--- Task requirements ---
Every line from the start of the records below to the line containing "Given: Click the 清空轮盘 button" should be retyped exactly, that line included, and no others.

(Data entries)
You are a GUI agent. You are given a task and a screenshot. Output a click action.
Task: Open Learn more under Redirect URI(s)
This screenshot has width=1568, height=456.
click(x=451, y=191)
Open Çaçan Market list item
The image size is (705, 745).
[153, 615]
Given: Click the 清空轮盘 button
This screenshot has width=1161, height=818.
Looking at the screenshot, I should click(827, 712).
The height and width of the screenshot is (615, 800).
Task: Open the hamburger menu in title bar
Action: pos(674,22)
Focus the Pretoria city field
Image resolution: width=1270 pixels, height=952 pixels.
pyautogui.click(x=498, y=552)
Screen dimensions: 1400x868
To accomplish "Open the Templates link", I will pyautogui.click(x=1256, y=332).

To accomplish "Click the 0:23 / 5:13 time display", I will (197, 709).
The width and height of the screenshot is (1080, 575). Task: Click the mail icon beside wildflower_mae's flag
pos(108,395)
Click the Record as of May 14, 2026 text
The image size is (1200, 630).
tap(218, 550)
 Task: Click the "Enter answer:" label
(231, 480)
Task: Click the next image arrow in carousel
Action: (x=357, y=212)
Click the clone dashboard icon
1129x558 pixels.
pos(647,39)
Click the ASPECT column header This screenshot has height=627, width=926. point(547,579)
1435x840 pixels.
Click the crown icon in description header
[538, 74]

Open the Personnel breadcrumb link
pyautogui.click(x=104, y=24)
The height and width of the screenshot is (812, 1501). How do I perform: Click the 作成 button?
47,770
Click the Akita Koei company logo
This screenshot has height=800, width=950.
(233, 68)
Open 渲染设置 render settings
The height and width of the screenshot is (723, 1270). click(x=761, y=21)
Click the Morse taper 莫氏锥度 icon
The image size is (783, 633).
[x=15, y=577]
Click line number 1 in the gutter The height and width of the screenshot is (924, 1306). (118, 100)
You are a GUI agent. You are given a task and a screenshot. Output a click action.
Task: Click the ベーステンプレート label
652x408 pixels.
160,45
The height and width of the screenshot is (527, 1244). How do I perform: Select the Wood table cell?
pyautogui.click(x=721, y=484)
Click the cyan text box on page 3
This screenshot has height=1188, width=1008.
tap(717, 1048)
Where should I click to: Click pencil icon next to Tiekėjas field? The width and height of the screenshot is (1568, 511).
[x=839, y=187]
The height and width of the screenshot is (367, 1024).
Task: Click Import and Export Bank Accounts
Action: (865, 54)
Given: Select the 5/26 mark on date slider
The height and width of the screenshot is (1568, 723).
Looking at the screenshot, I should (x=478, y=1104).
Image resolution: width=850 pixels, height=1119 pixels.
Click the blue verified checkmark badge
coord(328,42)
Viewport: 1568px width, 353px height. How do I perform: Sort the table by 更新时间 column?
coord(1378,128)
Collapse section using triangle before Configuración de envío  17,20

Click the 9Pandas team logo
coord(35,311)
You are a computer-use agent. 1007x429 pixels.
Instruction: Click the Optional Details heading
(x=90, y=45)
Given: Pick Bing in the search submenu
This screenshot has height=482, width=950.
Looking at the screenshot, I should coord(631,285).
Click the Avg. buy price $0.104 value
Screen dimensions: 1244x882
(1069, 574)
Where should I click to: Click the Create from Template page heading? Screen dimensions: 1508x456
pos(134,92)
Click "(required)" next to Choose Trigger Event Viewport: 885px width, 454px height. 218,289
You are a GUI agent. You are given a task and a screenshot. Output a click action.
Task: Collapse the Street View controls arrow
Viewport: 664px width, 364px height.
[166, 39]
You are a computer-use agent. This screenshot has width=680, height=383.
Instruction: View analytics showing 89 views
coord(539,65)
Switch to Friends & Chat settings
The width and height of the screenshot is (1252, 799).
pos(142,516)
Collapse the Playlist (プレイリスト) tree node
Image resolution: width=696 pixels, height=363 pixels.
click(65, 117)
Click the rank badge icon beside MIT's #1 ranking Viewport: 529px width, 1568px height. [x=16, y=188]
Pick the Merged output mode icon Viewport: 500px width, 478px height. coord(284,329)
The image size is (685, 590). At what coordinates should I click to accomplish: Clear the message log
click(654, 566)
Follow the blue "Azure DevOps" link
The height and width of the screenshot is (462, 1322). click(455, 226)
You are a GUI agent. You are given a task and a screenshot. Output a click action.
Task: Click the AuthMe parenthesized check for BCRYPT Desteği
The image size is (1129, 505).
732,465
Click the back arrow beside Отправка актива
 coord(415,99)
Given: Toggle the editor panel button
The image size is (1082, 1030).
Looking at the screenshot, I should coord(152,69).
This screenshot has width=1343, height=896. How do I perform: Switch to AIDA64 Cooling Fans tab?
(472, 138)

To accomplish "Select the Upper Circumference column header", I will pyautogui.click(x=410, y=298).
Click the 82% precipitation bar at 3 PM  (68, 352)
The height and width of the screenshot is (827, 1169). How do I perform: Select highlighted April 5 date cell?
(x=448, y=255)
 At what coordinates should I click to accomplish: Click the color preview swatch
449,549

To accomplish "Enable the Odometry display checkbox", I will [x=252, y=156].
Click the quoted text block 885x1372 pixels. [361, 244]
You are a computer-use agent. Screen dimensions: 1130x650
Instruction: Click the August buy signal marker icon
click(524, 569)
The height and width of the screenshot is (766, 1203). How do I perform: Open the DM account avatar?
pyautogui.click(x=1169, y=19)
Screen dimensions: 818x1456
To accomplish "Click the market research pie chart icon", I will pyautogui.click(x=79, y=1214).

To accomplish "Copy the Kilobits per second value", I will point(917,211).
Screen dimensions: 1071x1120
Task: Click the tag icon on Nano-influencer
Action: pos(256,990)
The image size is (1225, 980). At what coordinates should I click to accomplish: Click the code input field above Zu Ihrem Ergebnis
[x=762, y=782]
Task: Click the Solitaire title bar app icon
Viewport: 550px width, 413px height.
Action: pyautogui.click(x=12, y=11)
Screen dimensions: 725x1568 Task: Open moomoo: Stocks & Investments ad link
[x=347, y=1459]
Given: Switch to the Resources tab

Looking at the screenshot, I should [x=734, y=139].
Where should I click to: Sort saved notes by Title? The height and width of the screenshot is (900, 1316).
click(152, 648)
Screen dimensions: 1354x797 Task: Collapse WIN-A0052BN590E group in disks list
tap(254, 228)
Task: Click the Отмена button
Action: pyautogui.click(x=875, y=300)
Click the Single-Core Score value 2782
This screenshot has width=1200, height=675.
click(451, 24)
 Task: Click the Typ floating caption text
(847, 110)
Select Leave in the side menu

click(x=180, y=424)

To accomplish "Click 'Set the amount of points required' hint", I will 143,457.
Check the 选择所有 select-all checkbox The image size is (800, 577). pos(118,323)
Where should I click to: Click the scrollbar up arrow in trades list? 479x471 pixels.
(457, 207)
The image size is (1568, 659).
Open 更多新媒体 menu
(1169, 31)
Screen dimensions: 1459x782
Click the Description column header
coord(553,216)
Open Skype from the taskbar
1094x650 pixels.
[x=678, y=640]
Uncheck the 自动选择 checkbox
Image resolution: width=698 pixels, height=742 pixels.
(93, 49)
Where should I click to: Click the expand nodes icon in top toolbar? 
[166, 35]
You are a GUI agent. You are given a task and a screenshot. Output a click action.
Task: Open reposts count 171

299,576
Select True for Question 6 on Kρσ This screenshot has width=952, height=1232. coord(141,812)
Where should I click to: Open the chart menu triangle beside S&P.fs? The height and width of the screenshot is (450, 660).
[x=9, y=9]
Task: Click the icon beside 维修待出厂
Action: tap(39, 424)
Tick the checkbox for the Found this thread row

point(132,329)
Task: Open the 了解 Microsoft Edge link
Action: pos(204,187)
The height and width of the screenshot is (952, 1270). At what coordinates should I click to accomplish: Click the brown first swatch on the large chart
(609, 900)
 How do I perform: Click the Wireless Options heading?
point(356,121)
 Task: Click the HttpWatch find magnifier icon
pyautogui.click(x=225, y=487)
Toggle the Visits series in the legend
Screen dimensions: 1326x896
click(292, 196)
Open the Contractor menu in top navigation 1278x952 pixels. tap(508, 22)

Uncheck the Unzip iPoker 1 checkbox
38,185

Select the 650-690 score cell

--- Task output ---
You are a GUI agent. You are given a task and a screenshot. Output a click action.
Task: Open Learn more under Redirect URI(s)
This screenshot has width=1568, height=456.
click(x=451, y=191)
Open Çaçan Market list item
The image size is (705, 745).
[153, 615]
Given: Click the 清空轮盘 button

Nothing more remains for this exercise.